Socials Research WW1: Land, Sea, & Air

Research:

  • What was it like to fight on land, sea and in the air?

People in combat on land were held up and worked hard. Most of the people involved in the war didn’t want to be, they wanted to go home. Some people in the sea seemed to be enjoying their time, eating great meals and having great weather. Although they miss their homes which is inevitable. People fighting in the air seemed somewhat bored and even scared. Lots of accidents occurred in the air which was not good for the pilot’s moral. All of these people whether sooner or later missed their home. They weren’t there for Christmas Holidays, and didn’t see family for years.

  • What are some important Canadian contributions to the war on land, sea and in the air?

During the Battles of Vimy Ridge and Passchendaele, Canadian land troops played a big part in the battles, in Passchendaele the land was rugged and destroyed making it a difficult battlefield, But Canadian soldiers still won the fight. As for the seas, Canada’s Navy was relatively small at first but grew to 9,000 officers by the end of World War 1. German “U-Boat” submarines attacked Merchant Navy ships containing soldiers and needed supplies from either North America or Europe. Allies placed merchant ships into groups and used warships to help them across the seas. Canadian ports like St. John and Halifax became important convoy gathering points. Canada did not have its own air force until only the final month of the war, but over 22,000 Canadians participated in the British flying services. They helped fight and finish the war.

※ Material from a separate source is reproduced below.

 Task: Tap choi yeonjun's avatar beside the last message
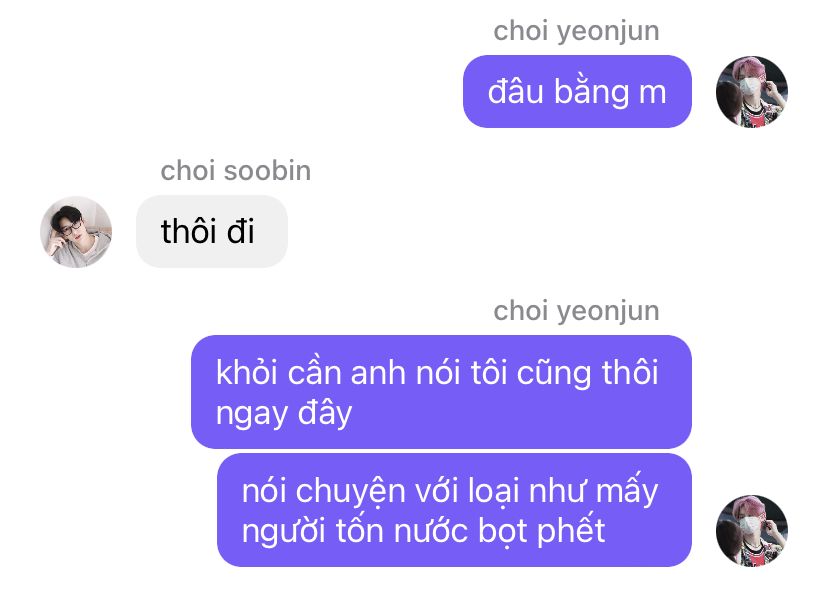pyautogui.click(x=751, y=530)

  • What are the common themes in the poems? What do they tell you about how soldiers felt about the war?

The soldiers felt that the war was sad and dark, bloody and scary. Nearly every soldier did not want to fight in the war, or just didn’t want to fight others. The war was not a pleasant place for people to live in obviously, but those who fought in it were left scarred and broken. Soldiers fought for their country and for honour, even though they wanted to go home and see their families, they cared for the country and its hope.